-- START SELECTED PASSAGE --
Explanation:
The correct answer is B.
A qualified mortgage, as per the Consumer Financial Protection Act (CFPA), must not have excess upfront points or fees. This is a critical feature of a qualified mortgage and is designed to protect consumers from predatory lending practices. Excess upfront points or fees can significantly increase the cost of the mortgage for the borrower and can lead to financial hardship. By limiting the amount of upfront points and fees, the CFPA ensures that borrowers are not burdened with excessive costs when obtaining a mortgage. This provision also promotes transparency in lending practices, as it requires lenders to clearly disclose all costs associated with the mortgage to the borrower.
Choice A is incorrect. The debt-to-income (DTI) ratio for a qualified mortgage as per the CFPA should not exceed 43%. This means that the borrower's total monthly debt payments, including the mortgage, should not be more than 43% of their monthly gross income. Therefore, a DTI ratio greater than 43% does not meet the criteria for a qualified mortgage.
-- END SELECTED PASSAGE --
# CHALLENGE 1
Turn the rows below into a numbered list, starting at the line with "label 'USB-C 10Gbps(数据)'" and going up to and including the line with "(x=216, y=340)". Omit any blank lines.
-- START EXERCISE INPUT --
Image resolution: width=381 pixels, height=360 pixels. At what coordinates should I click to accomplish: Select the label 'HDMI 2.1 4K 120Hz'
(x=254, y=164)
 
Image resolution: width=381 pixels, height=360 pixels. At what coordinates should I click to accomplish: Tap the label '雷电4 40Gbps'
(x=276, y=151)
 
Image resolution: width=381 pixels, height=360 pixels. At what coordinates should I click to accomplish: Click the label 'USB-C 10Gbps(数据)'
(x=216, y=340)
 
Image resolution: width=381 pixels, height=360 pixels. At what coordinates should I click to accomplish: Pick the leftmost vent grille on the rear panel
-- END EXERCISE INPUT --
-- START EXERCISE INPUT --
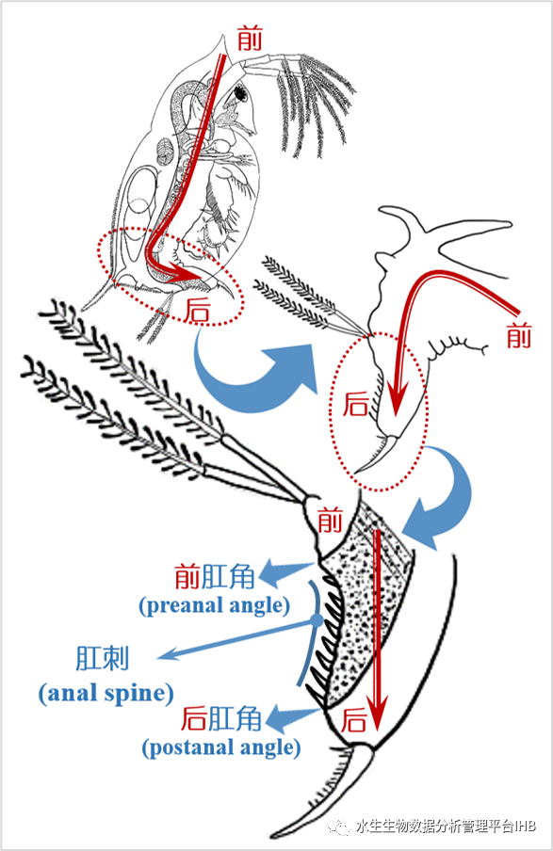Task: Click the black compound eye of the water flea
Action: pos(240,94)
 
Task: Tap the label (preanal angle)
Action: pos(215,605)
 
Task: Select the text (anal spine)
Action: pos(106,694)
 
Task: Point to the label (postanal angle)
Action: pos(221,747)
-- END EXERCISE INPUT --
# CHALLENGE 2
Retype the mortgage explanation from "Choice A is" up to and including "a qualified mortgage.".

# EXERCISE RESPONSE 1
1. Image resolution: width=381 pixels, height=360 pixels. At what coordinates should I click to accomplish: Click the label 'USB-C 10Gbps(数据)'
2. (x=216, y=340)

# EXERCISE RESPONSE 2
Choice A is incorrect. The debt-to-income (DTI) ratio for a qualified mortgage as per the CFPA should not exceed 43%. This means that the borrower's total monthly debt payments, including the mortgage, should not be more than 43% of their monthly gross income. Therefore, a DTI ratio greater than 43% does not meet the criteria for a qualified mortgage.